On 2012-02-03, Ben Morrow <
b...@morrow.me.uk> wrote:
>
> Quoth Justin C <
justi...@purestblue.com>:
>> I've just written my first WWW::Mechanize program, it does it's job,
>> and I can export the data to PDF using PDF::FromHTML. What I don't get
>> with this, however, are the images on the page, so my PDF is ugly.
>
> Also, that module makes no attempt to handle CSS, so for most ordinary
> web pages it's probably useless.
>
>> I've tried using $mech->find_all_images(), and downloading them, but
>> the images on the page are all relative links - and, it seems, the
>> relative path is being set depending which style sheet is in force at
>> the time.
>
> I'm not sure what you mean here. ->find_all_images returns
> WWW::Mech::Image objects, which have both ->url and ->base methods. Is
> that not enough to download the image and put it in the right place in a
> tree?
I may look at that again in a while. For now I've given up on the
images...
>
>> Can anyone suggest where I start reading so that I can learn how to
>> get the entire page, including images, and have the html in
>> $mech->content display links to the locally downloaded copies of the
>> images?
>>
>> Or is there a better way to submit a form and get what is returned
>> into a PDF?
>
> Rendering modern HTML is an extremely complicated business. I wouldn't
> try to to it in pure Perl unless there's no other option. For rendering
> to PDF I'd look at PDF::WebKit, which uses an external WebKit-based
> binary to do the rendering; unfortunately it also requires Qt, which may
> mean you can't use it.
It wasn't fun installing, but my PDF's look much better (hence being
able to do without the images).
The major problem I had is that wkhtmltopdf (what PDF::WebKit drives
to get PDF output) requires a running X server, but I wanted to run
this on a headless box that has no X. So I installed xvfb (it still
dragged in a whole bunch of dependencies), I then needed a bash
script:
xvfb-run wkhtmltopdf $@
and then a hack to PDF::WebKit so that it doesn't look for
wkhtmltopdf, but uses my script instead. It's dirty, but it works.

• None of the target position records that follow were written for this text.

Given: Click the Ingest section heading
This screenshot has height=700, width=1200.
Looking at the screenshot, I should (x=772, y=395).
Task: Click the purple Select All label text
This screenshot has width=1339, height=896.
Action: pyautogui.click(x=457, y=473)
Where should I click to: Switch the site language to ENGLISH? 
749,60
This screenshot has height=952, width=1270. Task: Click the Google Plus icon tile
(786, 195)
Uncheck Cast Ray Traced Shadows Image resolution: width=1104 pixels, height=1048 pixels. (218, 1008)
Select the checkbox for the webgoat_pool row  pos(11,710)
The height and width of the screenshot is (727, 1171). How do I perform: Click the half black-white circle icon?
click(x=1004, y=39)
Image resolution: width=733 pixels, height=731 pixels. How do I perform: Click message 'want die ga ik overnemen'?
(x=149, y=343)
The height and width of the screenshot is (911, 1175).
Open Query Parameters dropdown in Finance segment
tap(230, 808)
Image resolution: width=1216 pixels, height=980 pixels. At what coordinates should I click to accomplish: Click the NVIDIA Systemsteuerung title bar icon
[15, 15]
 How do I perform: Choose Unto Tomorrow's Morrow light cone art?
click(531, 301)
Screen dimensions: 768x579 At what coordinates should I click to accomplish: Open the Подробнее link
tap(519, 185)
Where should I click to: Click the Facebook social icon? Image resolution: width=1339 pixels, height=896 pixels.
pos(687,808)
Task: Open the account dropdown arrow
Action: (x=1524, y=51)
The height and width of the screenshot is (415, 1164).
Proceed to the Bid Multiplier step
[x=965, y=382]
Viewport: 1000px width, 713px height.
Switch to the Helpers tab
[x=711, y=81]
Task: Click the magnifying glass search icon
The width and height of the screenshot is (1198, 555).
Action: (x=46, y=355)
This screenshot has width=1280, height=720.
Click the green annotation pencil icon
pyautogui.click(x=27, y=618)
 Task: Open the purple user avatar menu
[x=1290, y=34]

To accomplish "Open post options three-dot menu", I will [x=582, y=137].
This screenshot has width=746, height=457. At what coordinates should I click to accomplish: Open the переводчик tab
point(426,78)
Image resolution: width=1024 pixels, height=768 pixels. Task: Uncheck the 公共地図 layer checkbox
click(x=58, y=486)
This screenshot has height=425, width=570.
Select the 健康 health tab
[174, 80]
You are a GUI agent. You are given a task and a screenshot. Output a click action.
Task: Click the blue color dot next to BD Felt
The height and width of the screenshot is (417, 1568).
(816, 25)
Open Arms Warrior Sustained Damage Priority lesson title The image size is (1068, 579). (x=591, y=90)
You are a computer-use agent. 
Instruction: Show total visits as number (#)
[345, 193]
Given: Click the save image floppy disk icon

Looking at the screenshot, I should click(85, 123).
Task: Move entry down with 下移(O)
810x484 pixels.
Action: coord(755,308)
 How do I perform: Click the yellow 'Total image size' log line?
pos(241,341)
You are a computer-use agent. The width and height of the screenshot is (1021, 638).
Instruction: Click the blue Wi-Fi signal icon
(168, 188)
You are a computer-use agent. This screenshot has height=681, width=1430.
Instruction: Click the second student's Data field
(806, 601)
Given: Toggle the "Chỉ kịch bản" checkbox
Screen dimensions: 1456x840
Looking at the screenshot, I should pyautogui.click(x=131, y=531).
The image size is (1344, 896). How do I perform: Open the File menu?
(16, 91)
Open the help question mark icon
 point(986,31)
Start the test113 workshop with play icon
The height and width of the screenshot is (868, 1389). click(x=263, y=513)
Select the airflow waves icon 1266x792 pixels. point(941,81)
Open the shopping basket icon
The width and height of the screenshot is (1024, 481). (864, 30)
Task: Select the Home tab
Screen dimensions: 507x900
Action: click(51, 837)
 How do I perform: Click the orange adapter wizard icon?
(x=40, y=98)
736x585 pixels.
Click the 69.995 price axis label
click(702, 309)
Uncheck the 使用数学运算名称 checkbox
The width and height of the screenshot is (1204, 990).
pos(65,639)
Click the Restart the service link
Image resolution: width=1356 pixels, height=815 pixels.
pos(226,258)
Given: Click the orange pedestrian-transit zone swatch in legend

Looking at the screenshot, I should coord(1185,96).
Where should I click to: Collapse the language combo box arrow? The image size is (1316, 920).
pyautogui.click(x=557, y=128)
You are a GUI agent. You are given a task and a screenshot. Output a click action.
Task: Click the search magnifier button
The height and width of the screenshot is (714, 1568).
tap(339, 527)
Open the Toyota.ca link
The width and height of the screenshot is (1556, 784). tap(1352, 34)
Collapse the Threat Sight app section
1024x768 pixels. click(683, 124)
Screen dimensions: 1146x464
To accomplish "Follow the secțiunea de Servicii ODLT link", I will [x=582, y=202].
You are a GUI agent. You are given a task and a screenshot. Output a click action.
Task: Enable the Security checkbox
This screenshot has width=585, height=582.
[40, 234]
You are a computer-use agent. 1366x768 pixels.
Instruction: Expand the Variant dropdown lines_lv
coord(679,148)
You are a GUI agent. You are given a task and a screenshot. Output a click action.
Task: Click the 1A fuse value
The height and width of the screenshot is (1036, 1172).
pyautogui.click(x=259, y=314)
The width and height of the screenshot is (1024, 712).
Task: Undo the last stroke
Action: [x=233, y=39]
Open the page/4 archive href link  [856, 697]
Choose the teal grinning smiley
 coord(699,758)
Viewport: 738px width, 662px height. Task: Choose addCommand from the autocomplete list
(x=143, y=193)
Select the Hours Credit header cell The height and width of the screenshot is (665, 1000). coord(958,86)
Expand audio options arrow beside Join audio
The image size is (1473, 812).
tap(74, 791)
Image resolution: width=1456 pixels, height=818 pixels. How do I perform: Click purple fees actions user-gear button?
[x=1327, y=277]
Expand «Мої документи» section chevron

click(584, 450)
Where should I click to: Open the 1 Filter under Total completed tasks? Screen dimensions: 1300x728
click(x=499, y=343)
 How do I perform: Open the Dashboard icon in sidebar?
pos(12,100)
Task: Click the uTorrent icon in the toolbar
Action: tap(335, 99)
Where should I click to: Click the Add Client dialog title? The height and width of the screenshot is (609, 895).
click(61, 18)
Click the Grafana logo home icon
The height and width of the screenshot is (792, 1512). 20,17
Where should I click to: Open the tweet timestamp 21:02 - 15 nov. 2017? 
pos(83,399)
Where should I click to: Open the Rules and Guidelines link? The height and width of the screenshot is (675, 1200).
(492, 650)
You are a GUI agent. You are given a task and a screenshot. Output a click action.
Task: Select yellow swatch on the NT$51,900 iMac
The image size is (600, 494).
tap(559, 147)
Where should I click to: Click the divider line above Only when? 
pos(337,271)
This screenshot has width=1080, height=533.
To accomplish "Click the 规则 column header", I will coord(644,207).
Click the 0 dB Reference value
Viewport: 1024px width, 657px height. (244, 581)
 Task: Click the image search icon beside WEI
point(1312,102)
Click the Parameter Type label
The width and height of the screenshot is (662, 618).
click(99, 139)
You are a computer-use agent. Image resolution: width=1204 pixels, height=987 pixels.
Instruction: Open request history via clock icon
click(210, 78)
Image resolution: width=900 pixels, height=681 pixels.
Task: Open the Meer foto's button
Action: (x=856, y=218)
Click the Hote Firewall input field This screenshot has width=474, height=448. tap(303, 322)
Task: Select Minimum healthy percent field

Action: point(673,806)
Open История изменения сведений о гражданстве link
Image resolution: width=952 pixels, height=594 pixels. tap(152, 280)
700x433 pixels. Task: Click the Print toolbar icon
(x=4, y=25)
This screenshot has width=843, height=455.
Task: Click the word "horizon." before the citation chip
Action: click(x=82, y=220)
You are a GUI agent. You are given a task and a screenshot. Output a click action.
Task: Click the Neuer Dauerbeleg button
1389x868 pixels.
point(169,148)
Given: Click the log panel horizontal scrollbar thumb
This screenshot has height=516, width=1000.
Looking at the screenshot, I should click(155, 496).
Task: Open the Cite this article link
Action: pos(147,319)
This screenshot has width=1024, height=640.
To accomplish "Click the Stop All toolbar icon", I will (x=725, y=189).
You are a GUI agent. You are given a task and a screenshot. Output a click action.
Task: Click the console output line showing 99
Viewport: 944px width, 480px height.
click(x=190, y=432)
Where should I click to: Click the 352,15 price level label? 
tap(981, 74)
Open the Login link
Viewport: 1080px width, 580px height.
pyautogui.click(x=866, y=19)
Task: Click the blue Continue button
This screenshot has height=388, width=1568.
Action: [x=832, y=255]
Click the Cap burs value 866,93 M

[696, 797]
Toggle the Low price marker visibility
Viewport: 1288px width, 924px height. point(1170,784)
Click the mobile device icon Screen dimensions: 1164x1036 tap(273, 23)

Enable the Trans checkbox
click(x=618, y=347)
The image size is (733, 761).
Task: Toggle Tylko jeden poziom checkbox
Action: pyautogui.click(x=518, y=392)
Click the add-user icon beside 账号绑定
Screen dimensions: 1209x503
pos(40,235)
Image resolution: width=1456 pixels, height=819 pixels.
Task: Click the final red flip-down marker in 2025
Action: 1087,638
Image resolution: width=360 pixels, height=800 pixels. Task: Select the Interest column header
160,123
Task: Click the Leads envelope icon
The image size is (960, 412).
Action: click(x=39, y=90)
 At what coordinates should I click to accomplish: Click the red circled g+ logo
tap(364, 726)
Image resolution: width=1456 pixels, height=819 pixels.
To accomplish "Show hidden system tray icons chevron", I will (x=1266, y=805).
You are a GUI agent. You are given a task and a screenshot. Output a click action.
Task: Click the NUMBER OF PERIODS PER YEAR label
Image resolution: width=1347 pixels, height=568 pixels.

wkhtmltopdf, if run from the command line in an xterm/rxvt/whatever
works fine, but it will not run outside and X server. :-(
> If you are having trouble because you're feeding WebKit HTML from Mech
> and it can't resolve the URLs, you probably want to use the base_href
> parameter to Mech->content.
I had that in my code, I was probably doing something wrong, but I
wasn't getting what I wanted. I'll give it another try when I've got
this whole thing worked out, not just this part.
Thank you for the pointers, PDF::WebKit (apart from the install
overhead) is much easier than PDF::FromHTML.